[WATCH] Muscat insists he charged Dubai holiday to personal credit card
The Prime Minister said that he repaid the bill over six months, and has the bank statements to show for it
Prime Minister Joseph Muscat has pushed back against criticism of an €11,000 family holiday to Dubai he took last year, arguing that he has a "right to make choices for his family," while reiterating that he paid for the holiday himself.
Muscat was answering journalists' questions following an address he gave to the European Trade Union Confederation when he was asked about whether the amount of money spent during the holiday was disrespectful towards a large portion of the population that barely made that amount in a year.
The Nationalist Party is resurrecting questions on an expensive €11,000 holiday taken out by Prime Minister Joseph Muscat and his family in 2016, following on a report by Malta Independent columnist Daphne Caruana Galizia on a visa receipt she claims was charged to Muscat’s account.
“To set the record straight, you’ve been saying that I earn a lot more for a very long time, especially when you include my car allowance, which was conveniently left out this time,” Muscat told a PN journalist. “I have a right to make choices for my family and after a year of being accused of letting others pay for my holiday it has now emerged that I did in fact pay for it myself.”

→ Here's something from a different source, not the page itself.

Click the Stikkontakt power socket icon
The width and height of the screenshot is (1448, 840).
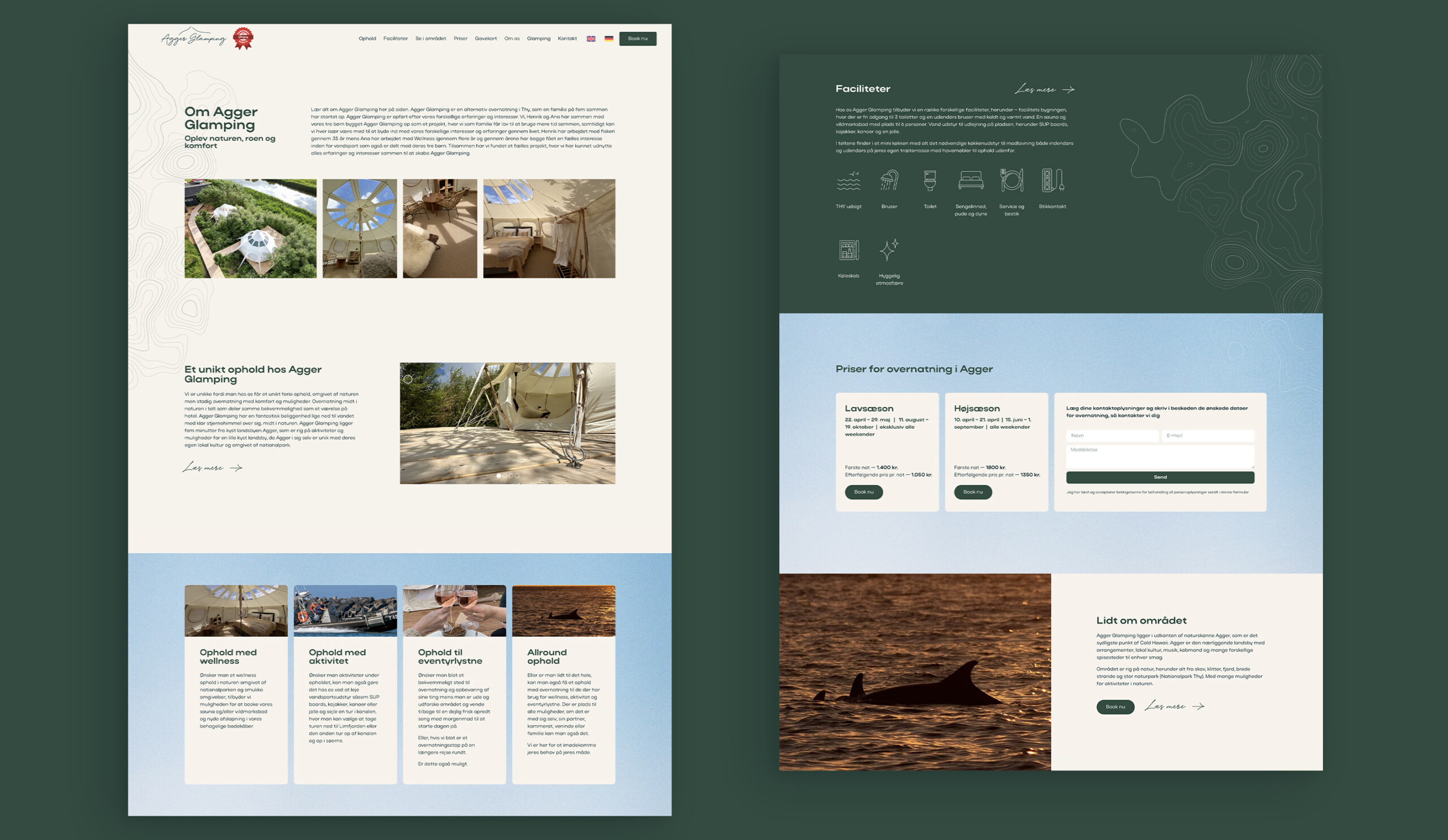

He pointed out that Nationalist Party president Ann Fenech had previously boasted about receiving a €10,000 donation from a pensioner and stressed that the holiday paid for using his own credit card, which he paid over a period of six months, adding that he has bank statements to show for it.

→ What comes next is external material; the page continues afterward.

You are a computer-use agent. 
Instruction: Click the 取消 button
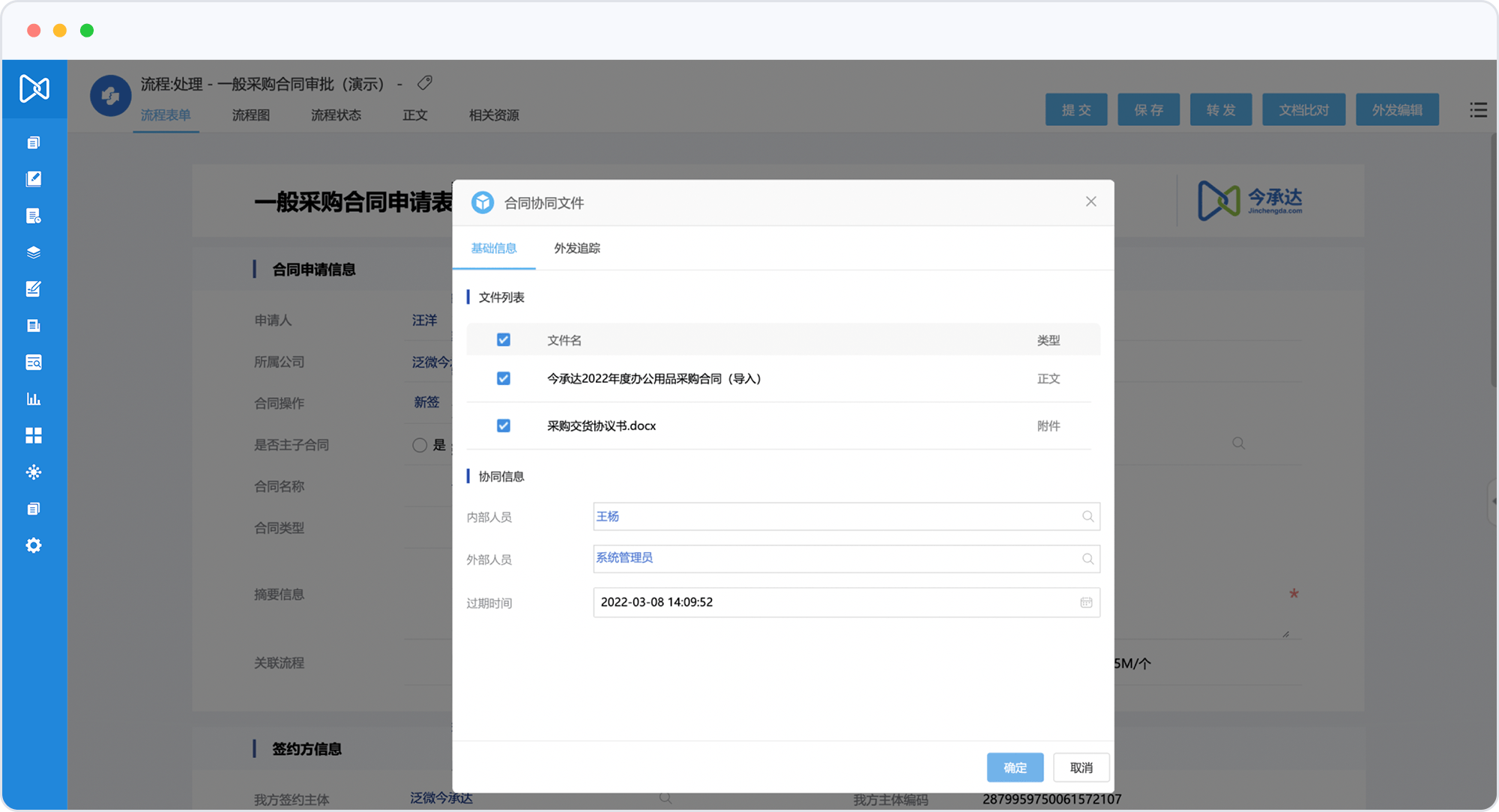tap(1081, 767)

Last year the PN was insisting that the seven-day holiday in Dubai is not affordable on the salary of a Maltese Prime Minister and that Muscat should publish receipts of his Easter holiday. Muscat is reported to have spent his 2016 Easter break at the Hotel Atlantis, The Palms.

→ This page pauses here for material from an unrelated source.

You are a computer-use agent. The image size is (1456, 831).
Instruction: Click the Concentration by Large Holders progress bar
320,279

Muscat has told reporters that he personally pays for his holidays.
“As the receipt shows, the Prime Minister paid through his credit card, with which he paid off throughout the year in recorded banking transactions. It would be transparent of the Opposition leader to publish the false invoices his party’s companies issued in breach of the party financing rules. This is only a desperate attempt to avoid having to prove that these were ‘dirty’ donations,” the OPM said.
In his declaration of assets filed in 2016, the Prime Minister declared €75,000 deposited in a Bank of Valletta account. In the income tax return, Muscat declared earning €52,024 as prime minister. This figure excludes allowances.